8

I have a large csv with two strings per row in this form:

g,k
a,h
c,i
j,e
d,i
i,h
b,b
d,d
i,a
d,h

I read in the first two columns and recode the strings to integers as follows:

import pandas as pd
df = pd.read_csv("test.csv", usecols=[0,1], prefix="ID_", header=None)
from sklearn.preprocessing import LabelEncoder

# Initialize the LabelEncoder.
le = LabelEncoder()
le.fit(df.values.flat)

# Convert to digits.
df = df.apply(le.transform)

This code is from https://stackoverflow.com/a/39419342/2179021.

The code works very well but is slow when df is large. I timed each step and the result was surprising to me.

  • pd.read_csv takes about 40 seconds.
  • le.fit(df.values.flat) takes about 30 seconds
  • df = df.apply(le.transform) takes about 250 seconds.

Is there any way to speed up this last step? It feels like it should be the fastest step of them all!


More timings for the recoding step on a computer with 4GB of RAM

The answer below by maxymoo is fast but doesn't give the right answer. Taking the example csv from the top of the question, it translates it to:

   0  1
0  4  6
1  0  4
2  2  5
3  6  3
4  3  5
5  5  4
6  1  1
7  3  2
8  5  0
9  3  4

Notice that 'd' is mapped to 3 in the first column but 2 in the second.

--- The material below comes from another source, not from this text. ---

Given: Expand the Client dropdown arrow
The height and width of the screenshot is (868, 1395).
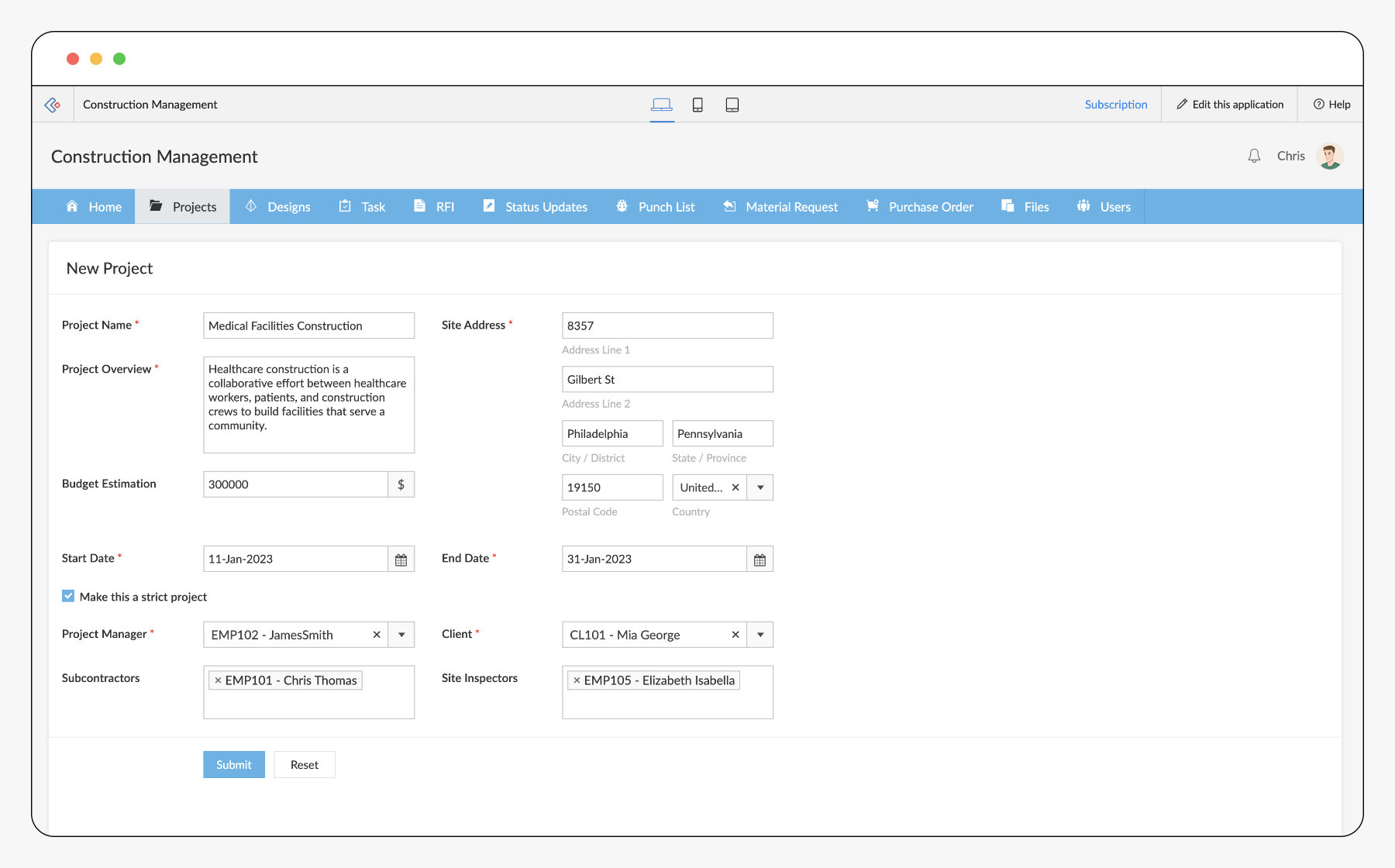Looking at the screenshot, I should 760,635.
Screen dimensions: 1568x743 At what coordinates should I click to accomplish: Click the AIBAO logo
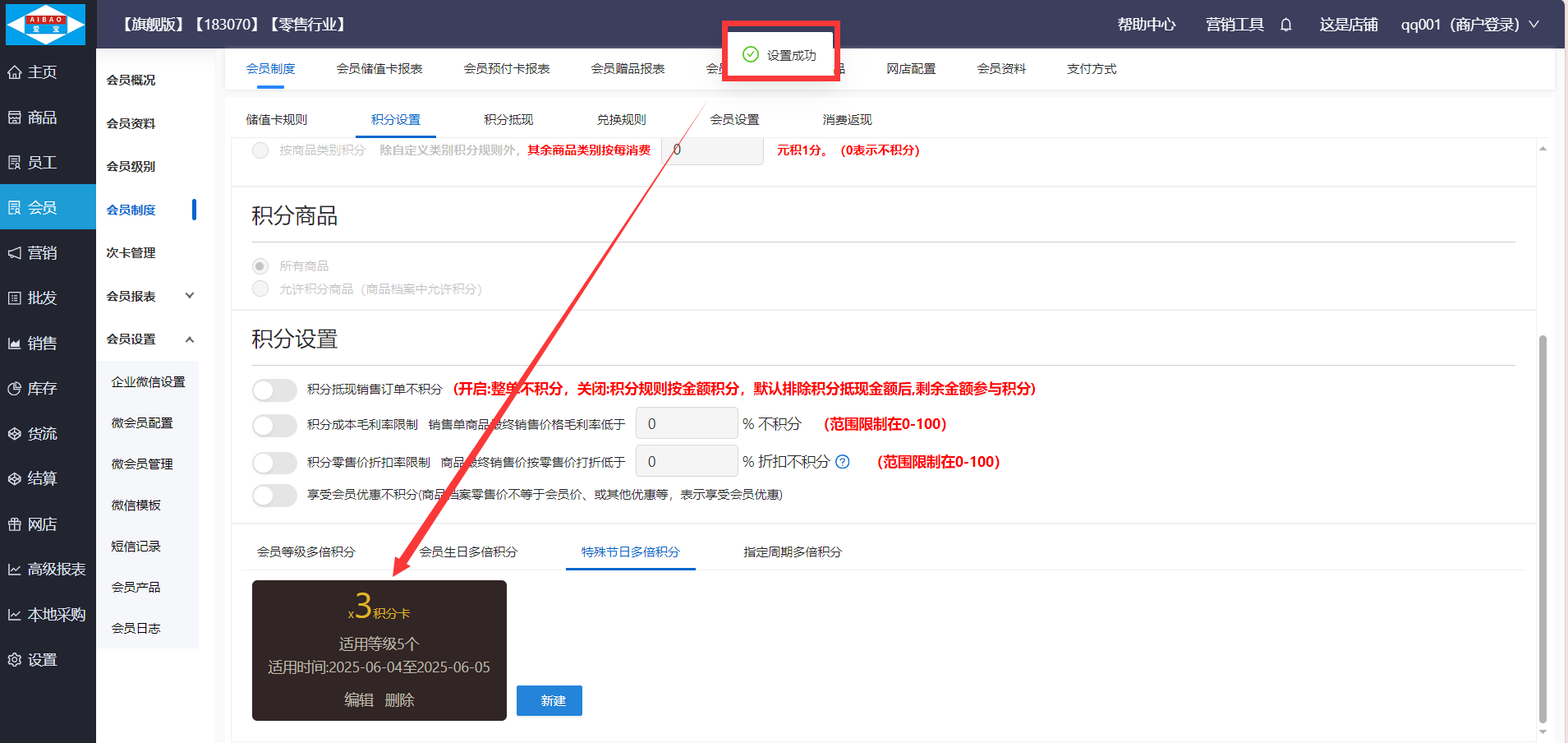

I tried the solution from https://stackoverflow.com/a/39356398/2179021 and get the following.

df = pd.DataFrame({'ID_0':np.random.randint(0,1000,1000000), 'ID_1':np.random.randint(0,1000,1000000)}).astype(str)
df.info()
memory usage: 7.6MB
%timeit x = (df.stack().astype('category').cat.rename_categories(np.arange(len(df.stack().unique()))).unstack())
1 loops, best of 3: 1.7 s per loop

Then I increased the dataframe size by a factor of 10.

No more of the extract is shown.